Fresh out of Loyola dental school in Chicago, Jim and his first wife Sharon Shaver moved to Haines in 1968 after buying William Sieg’s dental practice in the old medical building above the harbor. An ancient hand crank dental chair, outdated dental instruments and an unpredictable furnace didn’t dampen his enthusiasm. But when Dr. Stan Jones built a medical center in town in the early 1970s he was happy to join him. Jim also was a traveling dentist. Once a month he flew to Skagway to provide dental service as there weren’t enough residents to support a full-time dentist. He also flew regularly to Hoonah to take care of people’s teeth.

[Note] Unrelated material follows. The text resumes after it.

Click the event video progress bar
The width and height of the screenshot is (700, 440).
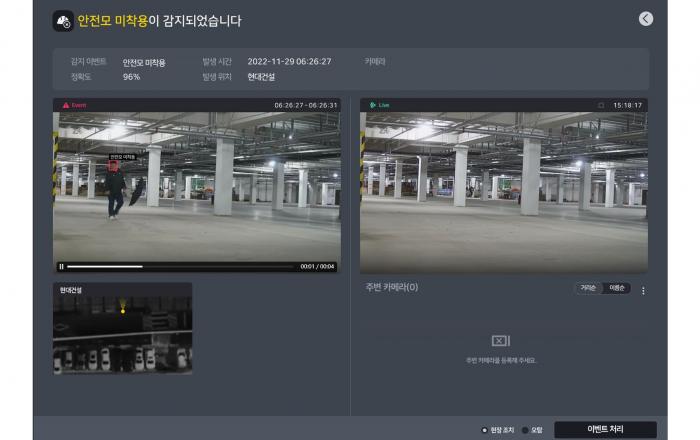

Jim moved back to Illinois in 1979 where he started a new dental practice in Coal City, and created a family with Leslee Pomatto and her two daughters and later grandchildren. He also enjoyed teaching at Loyola University and the University of Pittsburgh where he shared a slideshow of his early days as a dentist in Southeast Alaska.
Talking about his adventures in Haines never failed to make him smile — building a log cabin with the help of friends Norman and Patricia Blank, leapfrogging on stage with George Figdor in “The Imaginary Invalid,” driving his 1953 Willys Jeep truck with his arm out of the window pushing wiper blades in snow storms, eating salmon on the beach in Kochu Cove with Linn and Mary Asper, hunting his first moose with Norman, hiking with his daughter Erika Shaver-Nelson on his shoulders.